Vénéré par la jeune garde

Chanteur populaire, aux bluettes à la limite du kitsch, il était aussi vénéré par la scène alternative, d'Alain Bashung («Alcaline» est un clin d'œil à «Aline»), à Camille ou Chris(tine & the Queens). Il restait toujours dans l'air du temps, comme le prouvaient ses récents albums «Christophe, etc», volumes 1 et 2, sortis en 2019, où il reprenait ses standards avec des interprètes de toutes générations.

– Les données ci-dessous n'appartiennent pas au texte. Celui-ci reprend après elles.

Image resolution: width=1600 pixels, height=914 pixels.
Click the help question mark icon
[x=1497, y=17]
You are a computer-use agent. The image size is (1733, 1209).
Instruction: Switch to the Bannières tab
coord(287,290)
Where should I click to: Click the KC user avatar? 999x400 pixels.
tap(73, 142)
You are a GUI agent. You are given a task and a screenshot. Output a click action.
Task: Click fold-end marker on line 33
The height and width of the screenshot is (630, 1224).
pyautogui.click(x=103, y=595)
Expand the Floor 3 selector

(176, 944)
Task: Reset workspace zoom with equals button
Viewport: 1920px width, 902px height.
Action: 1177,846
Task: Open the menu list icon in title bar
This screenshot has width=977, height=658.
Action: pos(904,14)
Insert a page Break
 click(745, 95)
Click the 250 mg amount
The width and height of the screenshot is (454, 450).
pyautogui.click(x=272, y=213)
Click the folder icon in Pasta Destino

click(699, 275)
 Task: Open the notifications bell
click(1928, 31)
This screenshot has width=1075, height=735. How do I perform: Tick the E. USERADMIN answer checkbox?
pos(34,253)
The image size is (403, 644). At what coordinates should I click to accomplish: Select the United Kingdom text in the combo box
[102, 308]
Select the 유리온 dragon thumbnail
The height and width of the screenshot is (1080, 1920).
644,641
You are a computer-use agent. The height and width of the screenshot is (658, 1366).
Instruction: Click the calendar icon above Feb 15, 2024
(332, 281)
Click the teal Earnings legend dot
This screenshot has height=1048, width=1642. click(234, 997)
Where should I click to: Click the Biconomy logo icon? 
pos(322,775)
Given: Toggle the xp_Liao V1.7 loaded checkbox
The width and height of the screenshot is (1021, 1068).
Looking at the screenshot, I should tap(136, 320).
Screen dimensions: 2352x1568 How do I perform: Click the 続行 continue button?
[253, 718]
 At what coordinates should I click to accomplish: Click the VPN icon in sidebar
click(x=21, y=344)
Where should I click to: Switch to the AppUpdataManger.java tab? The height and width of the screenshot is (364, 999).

Cet amateur de poker aimait avant tout jouer. En 2012, à 67 ans, il s'était lancé un nouveau défi : apprendre le piano pour une tournée et le plaisir de «faire des trucs incertains, perdus, ratés, beaux, j'espère». Il résumait ainsi sa carrière : «Je connais mes hauts et mes bas, j'ai eu des beaux bas».

L’auteur des «Mots Bleus» devait se produire les 28 et 29 avril sur la scène parisienne du Grand Rex, à Paris, dans le cadre de sa tournée. Mais les concerts avaient été annulés et reportés au mois de septembre, en raison de l'épidémie de coronavirus.